> GOAL
Reproduce every one of the records below word for word.

> Items from a dataset
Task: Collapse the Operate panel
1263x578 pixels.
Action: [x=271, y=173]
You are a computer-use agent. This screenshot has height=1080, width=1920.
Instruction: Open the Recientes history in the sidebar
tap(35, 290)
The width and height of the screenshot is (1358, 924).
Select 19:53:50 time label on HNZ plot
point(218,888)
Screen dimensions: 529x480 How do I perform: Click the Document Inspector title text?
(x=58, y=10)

> EXERCISE RESULT
Task: Collapse the Operate panel
1263x578 pixels.
Action: [x=271, y=173]
You are a computer-use agent. This screenshot has height=1080, width=1920.
Instruction: Open the Recientes history in the sidebar
tap(35, 290)
The width and height of the screenshot is (1358, 924).
Select 19:53:50 time label on HNZ plot
point(218,888)
Screen dimensions: 529x480 How do I perform: Click the Document Inspector title text?
(x=58, y=10)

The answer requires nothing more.